Phrasal prosody disambiguates syntax

, &
Pages 898-909 | Received 01 Feb 2005, Published online: 11 Sep 2007
 

Abstract

Two experiments tested whether phonological phrase boundary cues, as produced by naïve speakers, constrain syntactic analysis in French. Pairs of homophones belonging to different syntactic categories (verb and adjective) were inserted within locally ambiguous sentences that differed in their prosodic structure (e.g., [les pommes dures]…– hard apples… – versus [les pommes] [durent…] – apples last …– where brackets indicate phonological phrase boundaries). In Experiment 1 six speakers, unaware of the ambiguities, recorded the sentences. Acoustical analyses showed that they all produced reliable prosodic cues (phrase-final lengthening and pitch rise). Experiment 2 tested whether listeners exploited these prosodic cues to constrain syntactic analysis. They listened to the sentences beginnings (cut after the ambiguous word) and completed them in writing. Their assignments of the target words to their correct syntactic categories were better than chance. We discuss these results in light of the on-going debate about the production of disambiguating prosody by speakers who are unaware of the ambiguities.

Acknowledgements

The work reported in this paper was made possible by a Ph.D. and a post-doctoral fellowship from the Direction Générale de l'Armement, as well as a Marie Curie Intra-European fellowship (n° 024843) to Séverine Millotte. It was also made possible by a grant ‘Action Concertée Incitative Jeunes Chercheurs' to Anne Christophe (n°JC6059) from the French Ministry of Research, as well as a grant from the French Agence Nationale pour la Recherche (‘Early Language Acquisition: Experiments and Computational Approaches’). We also wish to thank Caroline Floccia, Julie Franck, Jeff Lidz, as well as three anonymous reviewers for valuable comments on an earlier version of this manuscript.

Notes

1Ten French adults were asked to estimate the frequency and the plausibility of each target word in ambiguous sentences, using a scale from 1 (not frequent or not plausible at all) to 7 (very frequent or very plausible). The average frequency and plausibility of verb and adjective targets were balanced: [frequency: 4.8 for verbs vs. 5.1 for adjectives, t(21) < 1; plausibility: 5.0 for verbs vs. 5.3 for adjectives, t(21) = 1.4, p=.1].

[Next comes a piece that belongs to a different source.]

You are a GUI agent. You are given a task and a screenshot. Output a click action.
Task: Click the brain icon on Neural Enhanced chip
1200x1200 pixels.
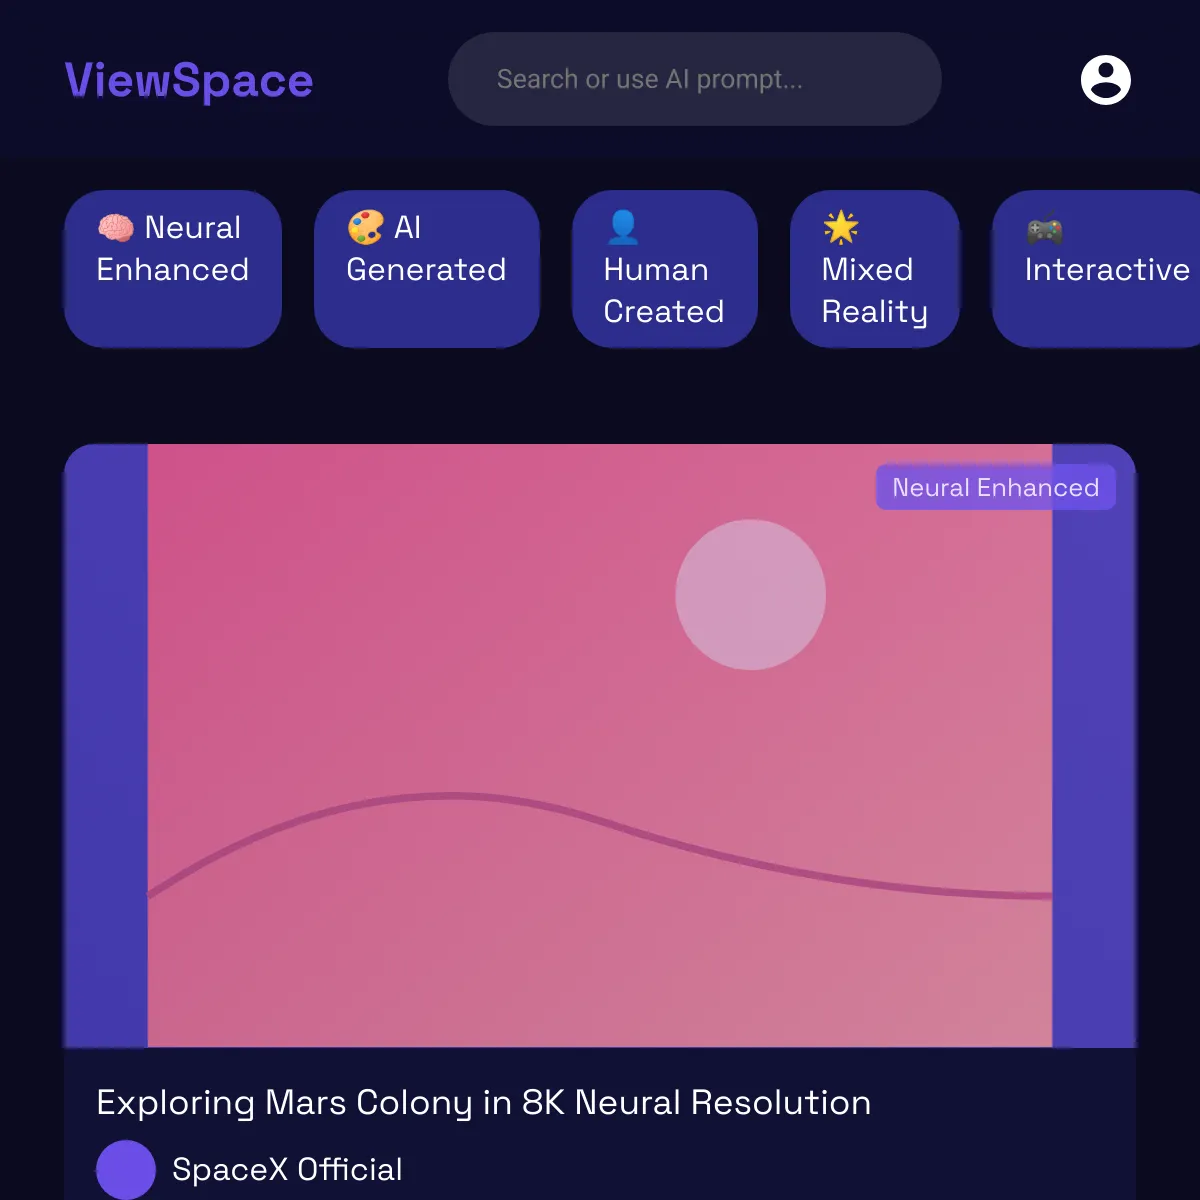point(116,228)
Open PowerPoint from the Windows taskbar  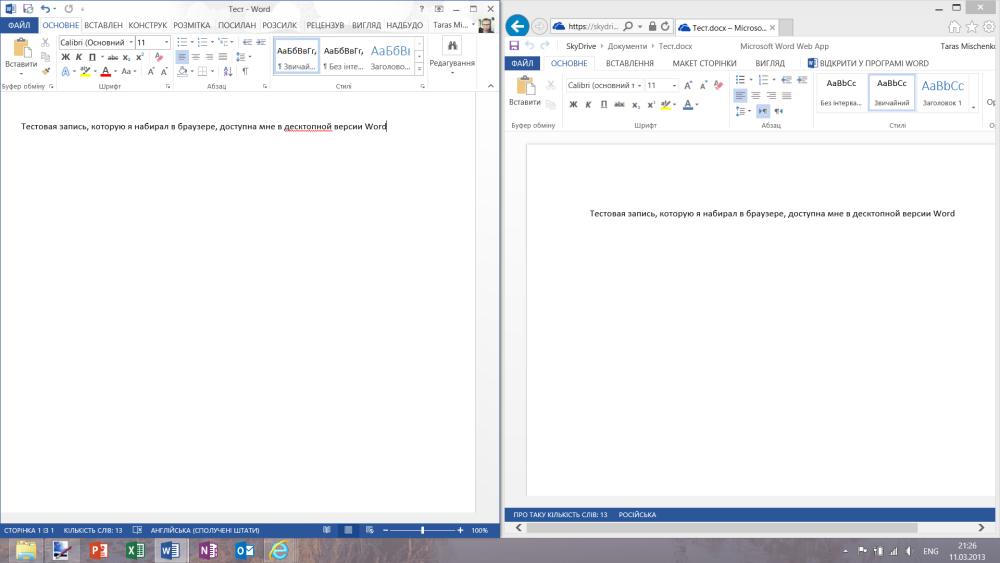tap(98, 550)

2Two items were excluded from the analysis because they led to a large response bias (88% of adjective responses, whatever the sentence they heard, for item 21 ‘violet - violait’/purple - violated ; 97% of verb responses for item 22 ‘cool - coulent’/cool - sank). The analyses were run on 20 ambiguous items (the same results were obtained when these two items were kept in the analysis).

3Since adjective and verb responses were complementary (with the exception of the discarded responses), we used only the mean number of adjective responses in the statistical analyses.